MobileMe - some cloud computing service from Apple - demanded that I update my method of payment - new country, new credit card.  So in the process, I found I was expected to add new apps and spent time doing that on my Macbook Pro so that I could make the necessary changes on my iPod.  THEN I learned that all I had done was only valid on an iPod 4 and mine is a 3.  Get the picture?  This morning I had another demanding email from MobileMe.  Jeez....

Then I decided to buy some music from Amazon.  First I updated my account - new country, new credit card.  Then I found the music I wanted and, with one click, ordered an MP3 download.  Now remember, I've been in Saudi Arabia where there is no music, no art or drama, no theatre or laughter, no fun of any kind.  Here in Malaysia, there is an abundance of all those things.  But guess what?  MP3 downloads are only available to people in the US.  So now I wait for a CD to be mailed?  Are they NUTS????  
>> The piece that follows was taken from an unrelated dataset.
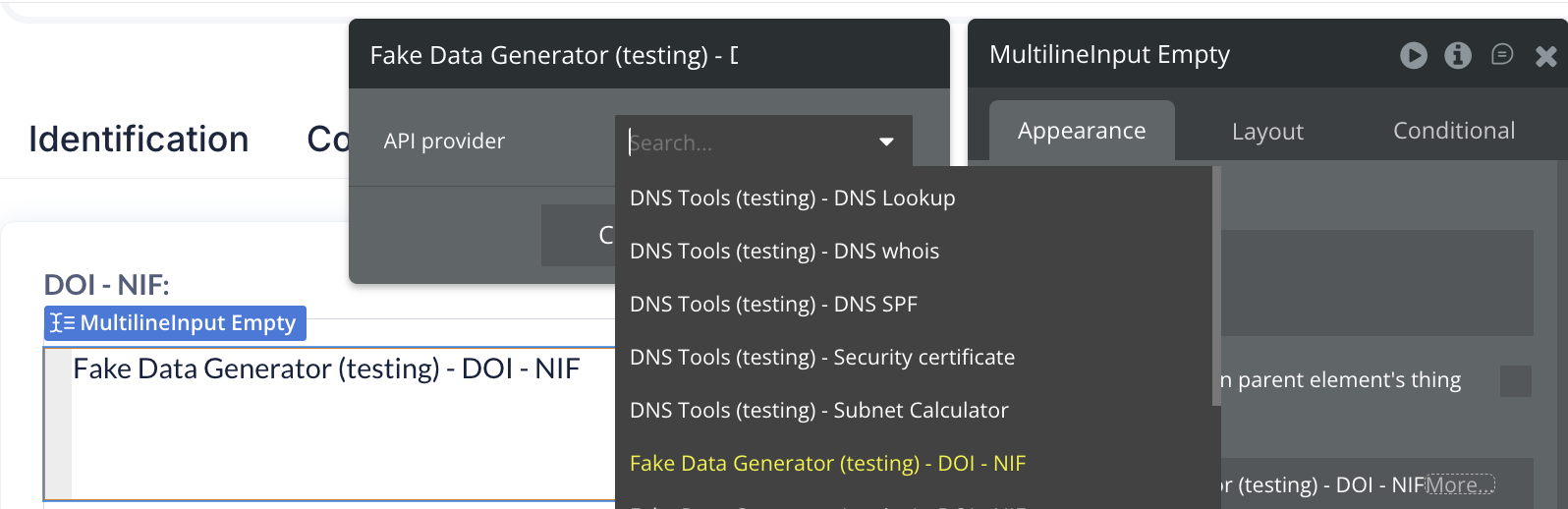Viewport: 1568px width, 509px height.
Task: Open the API provider dropdown arrow
Action: [886, 142]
I cannot, at this point, even contemplate setting up my Sony eBook reader, or my Skype phone, or my Youtube camera.  We technology users are the victims of the stupidly brutish business of consumer electronics.  This really impacts on what and where universities, e.g., should invest in technology.  Anybody listening out there?

Tuesday, January 11, 2011

My Mobile Office

Where to start being a resident futurist?  By going mobile, I think.  I've spoken to the head of ITS and I'm going to get an iPad that will, for all intents and purposes, become my office.  I plan to move around, sit down and set up all over the university.  I want to meet more people, see how things work, see where change is desirable and necessary, see who the change agents are.  Listen, learn, inspire if I can. 
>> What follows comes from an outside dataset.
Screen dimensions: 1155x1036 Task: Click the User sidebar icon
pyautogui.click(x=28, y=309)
Education Futurist in Residence

What is the dream job of an education futurist?  Well, find yourself living in a great city and working in a world-class university and be directed to bring about change.  No permissions required, no routine paperwork - just get into action animating change.  Success criteria?  Engaging teaching, engaged learning.  My title is Senior Advisor, Education Innovations and my job description is "shake things up."  The dream job - education futurist in residence!    

Wednesday, October 15, 2008

What is an education futurist anyways???

An education futurist is just the opposite of an historian. I study the future, not the past, of learning systems. That is not to say the past is disregarded - trend analysis is a critical part of future studies. I find my inspiration for futurist initiatives and values from the futurist literature OUTSIDE of the education community - business, enviromental, socio-economic, military futurists all have sometime wise and cogent to say about how learning systems need to change.

So what is the future of education, you ask? Futurists speak about three kinds of futures - possible, probable and preferred.

The possible future is limitless - or almost. Fundamentally, I believe it is possible to change all aspects of our learning systems - who is taught, who is teaching, what and where the learning takes place, how learning is acquired and assessed and managed, why we have a system in the first place.

The preferred future is drawn from the choices - a coherent vision of a coordinated system of inputs, processes and outputs. In my vision of a preferred future, we have radically transformed all aspects of our learning systems -putting learning at the heart of the endeavor.

The probable future? Well, a cynic would say that nothing much will change. The forces that argue for the status quo are so strong. But by definition, a futurist is an optimist. I'm optimistic that radical transformation is possible and in places like the UAEuge vision of change and progress, a preferred future is possible.